Duck Hill is named for a large hill northeast of the town, where "Duck", a Choctaw chief, held war councils. Chief Duck was also a medicine man or shaman who treated his people. A statue of Chief Duck was located on U.S. Route 51 in Duck Hill, next to an old Illinois Central caboose.

The first European-American settler in the area was John A. Binford in 1834, who acquired land following Indian Removal of the Choctaw, who were forced to cede their lands to the United States. He built the first home in the area, and developed his property as a cotton plantation, based on enslaved African American workers.
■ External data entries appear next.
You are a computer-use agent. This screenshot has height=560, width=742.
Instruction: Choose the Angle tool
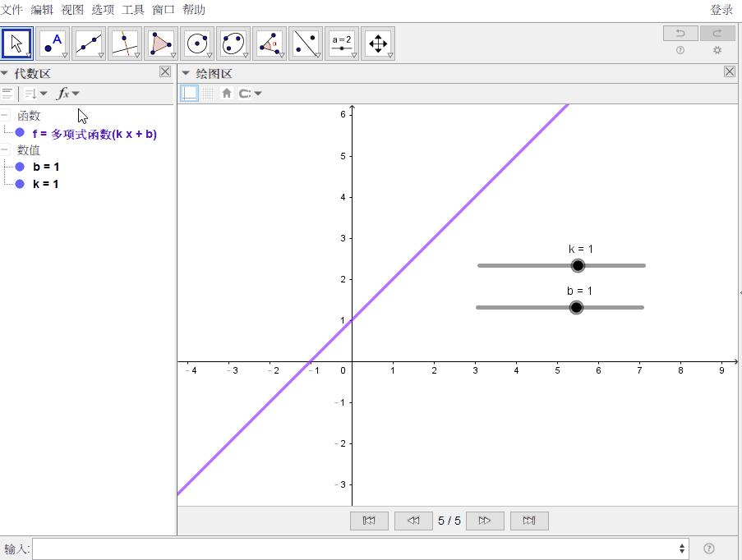270,43
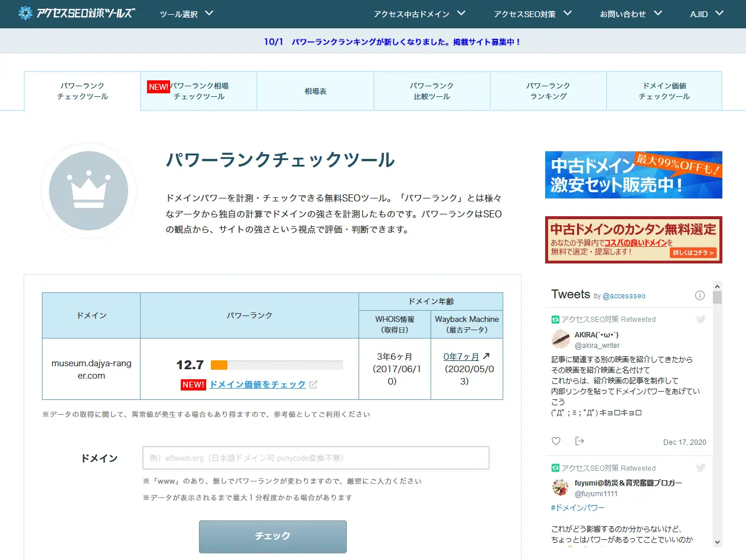Image resolution: width=746 pixels, height=560 pixels.
Task: Focus the ドメイン input field
Action: [x=316, y=458]
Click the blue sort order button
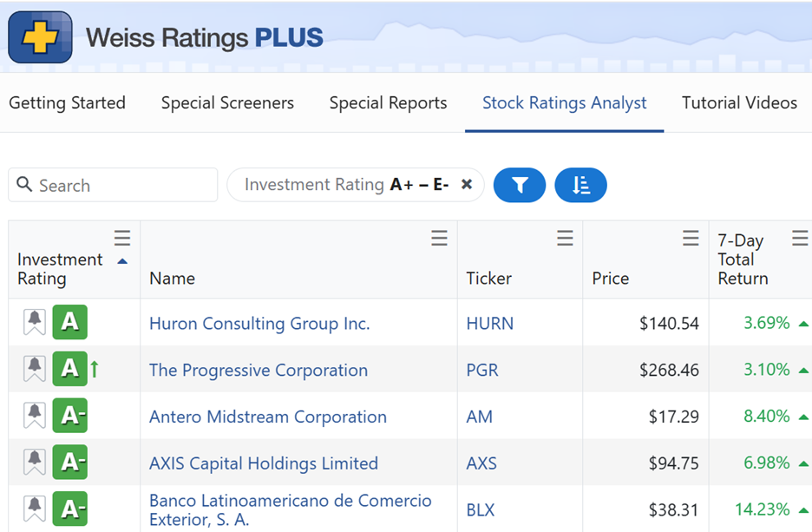 pyautogui.click(x=580, y=185)
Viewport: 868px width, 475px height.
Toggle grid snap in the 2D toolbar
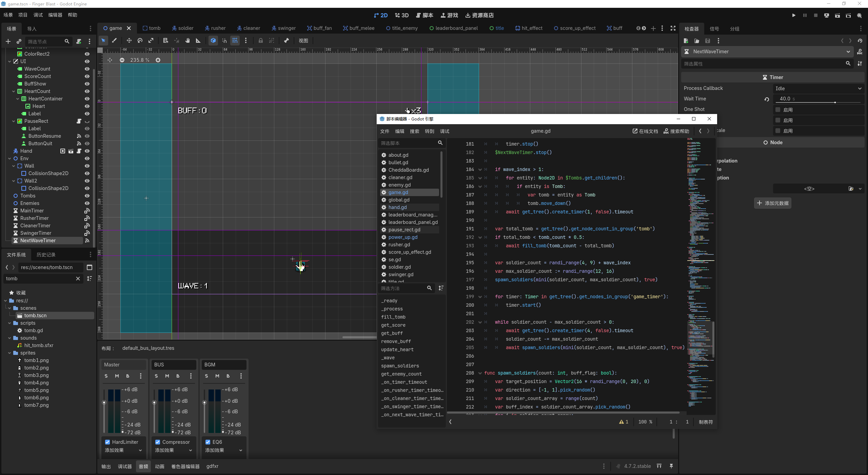pyautogui.click(x=235, y=41)
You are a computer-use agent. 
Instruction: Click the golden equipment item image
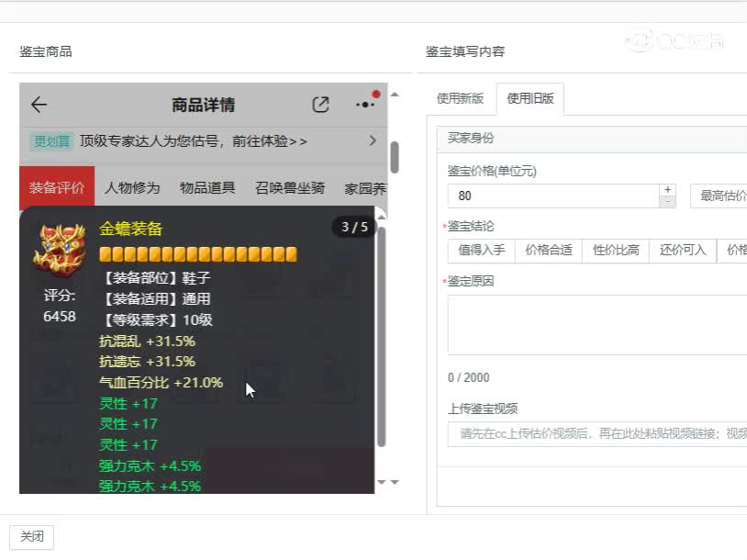click(x=60, y=249)
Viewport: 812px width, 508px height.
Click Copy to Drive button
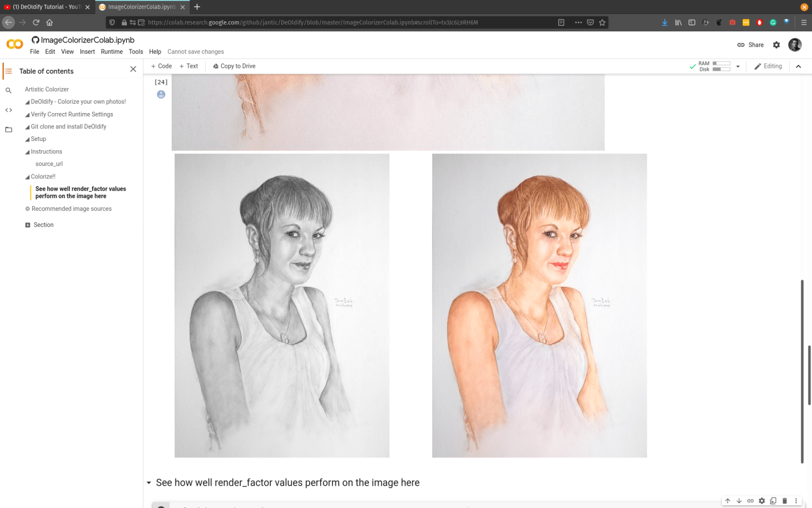point(234,66)
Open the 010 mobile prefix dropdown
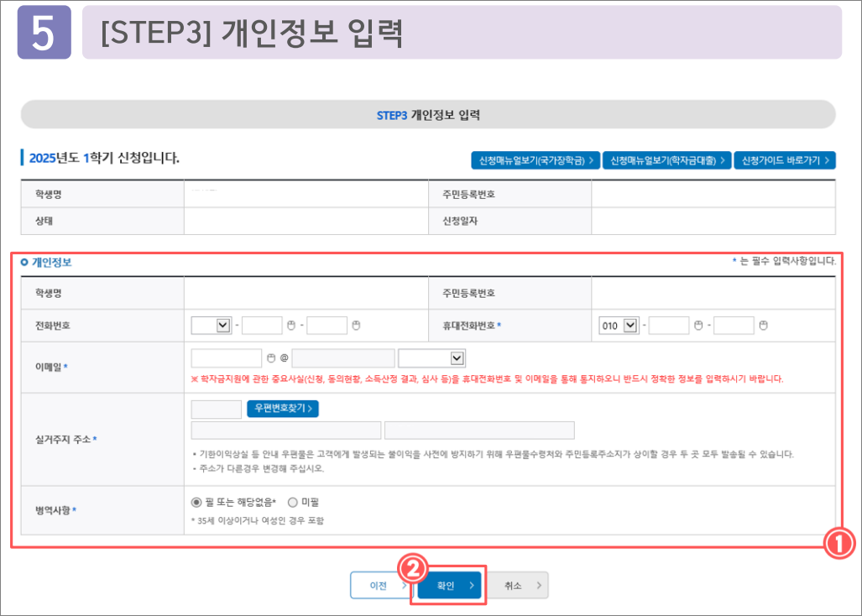The height and width of the screenshot is (616, 862). coord(619,324)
He became one of the region's most successful planters and large slaveholders. Binford was elected to the Mississippi Legislature. Duck Hill was a trading center for the cotton planters.

In 1856 the Illinois Central Railroad completed a line from Chicago to New Orleans, and it built a depot at Duck Hill. This stimulated its businesses. The line is now used for freight operation by the Grenada Railway.

A train wreck occurred at Duck Hill on October 19, 1862, during the American Civil War, when in the early morning hours two trains collided head-on, killing 34 men. Most of the dead were Confederate soldiers. It was the South's worst loss of life in a train accident to that time.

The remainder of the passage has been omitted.